• **What the task requires**
Rewrite the data below, replacing every "Viewport:" with "Display size:" and leaving everything else unchanged.

• **Materials provided**
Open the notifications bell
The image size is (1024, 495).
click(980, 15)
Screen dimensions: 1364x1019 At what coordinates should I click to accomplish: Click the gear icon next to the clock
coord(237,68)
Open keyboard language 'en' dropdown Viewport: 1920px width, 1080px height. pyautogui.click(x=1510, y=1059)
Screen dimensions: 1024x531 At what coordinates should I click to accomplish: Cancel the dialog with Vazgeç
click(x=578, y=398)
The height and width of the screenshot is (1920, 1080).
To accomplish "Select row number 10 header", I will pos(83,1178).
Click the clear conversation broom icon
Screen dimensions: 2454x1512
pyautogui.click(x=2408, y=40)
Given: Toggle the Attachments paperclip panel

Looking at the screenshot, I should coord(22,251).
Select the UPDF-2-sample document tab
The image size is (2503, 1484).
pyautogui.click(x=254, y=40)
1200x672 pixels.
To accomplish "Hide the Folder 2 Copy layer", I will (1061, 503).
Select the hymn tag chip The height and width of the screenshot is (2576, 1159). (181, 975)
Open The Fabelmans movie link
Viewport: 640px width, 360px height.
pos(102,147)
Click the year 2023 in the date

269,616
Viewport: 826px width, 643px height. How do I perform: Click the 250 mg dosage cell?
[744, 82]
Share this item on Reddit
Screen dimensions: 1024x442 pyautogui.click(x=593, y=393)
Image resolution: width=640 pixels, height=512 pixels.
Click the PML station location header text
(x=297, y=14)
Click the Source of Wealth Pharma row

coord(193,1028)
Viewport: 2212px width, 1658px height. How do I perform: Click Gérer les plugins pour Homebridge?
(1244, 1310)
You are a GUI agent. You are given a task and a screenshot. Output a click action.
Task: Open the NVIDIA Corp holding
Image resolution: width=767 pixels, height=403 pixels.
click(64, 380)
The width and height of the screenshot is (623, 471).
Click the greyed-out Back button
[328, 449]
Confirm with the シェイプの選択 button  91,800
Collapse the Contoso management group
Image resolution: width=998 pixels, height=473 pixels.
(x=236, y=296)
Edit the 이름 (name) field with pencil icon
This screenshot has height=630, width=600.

• **Result for this exercise**
Open the notifications bell
The image size is (1024, 495).
click(980, 15)
Screen dimensions: 1364x1019 At what coordinates should I click to accomplish: Click the gear icon next to the clock
coord(237,68)
Open keyboard language 'en' dropdown Display size: 1920px width, 1080px height. pyautogui.click(x=1510, y=1059)
Screen dimensions: 1024x531 At what coordinates should I click to accomplish: Cancel the dialog with Vazgeç
click(x=578, y=398)
The height and width of the screenshot is (1920, 1080).
To accomplish "Select row number 10 header", I will pos(83,1178).
Click the clear conversation broom icon
Screen dimensions: 2454x1512
pyautogui.click(x=2408, y=40)
Given: Toggle the Attachments paperclip panel

Looking at the screenshot, I should coord(22,251).
Select the UPDF-2-sample document tab
The image size is (2503, 1484).
pyautogui.click(x=254, y=40)
1200x672 pixels.
To accomplish "Hide the Folder 2 Copy layer", I will (1061, 503).
Select the hymn tag chip The height and width of the screenshot is (2576, 1159). (181, 975)
Open The Fabelmans movie link
Display size: 640px width, 360px height.
pos(102,147)
Click the year 2023 in the date

269,616
Display size: 826px width, 643px height. How do I perform: Click the 250 mg dosage cell?
[744, 82]
Share this item on Reddit
Screen dimensions: 1024x442 pyautogui.click(x=593, y=393)
Image resolution: width=640 pixels, height=512 pixels.
Click the PML station location header text
(x=297, y=14)
Click the Source of Wealth Pharma row

coord(193,1028)
Display size: 2212px width, 1658px height. How do I perform: Click Gérer les plugins pour Homebridge?
(1244, 1310)
You are a GUI agent. You are given a task and a screenshot. Output a click action.
Task: Open the NVIDIA Corp holding
Image resolution: width=767 pixels, height=403 pixels.
click(64, 380)
The width and height of the screenshot is (623, 471).
Click the greyed-out Back button
[328, 449]
Confirm with the シェイプの選択 button  91,800
Collapse the Contoso management group
Image resolution: width=998 pixels, height=473 pixels.
(x=236, y=296)
Edit the 이름 (name) field with pencil icon
This screenshot has height=630, width=600.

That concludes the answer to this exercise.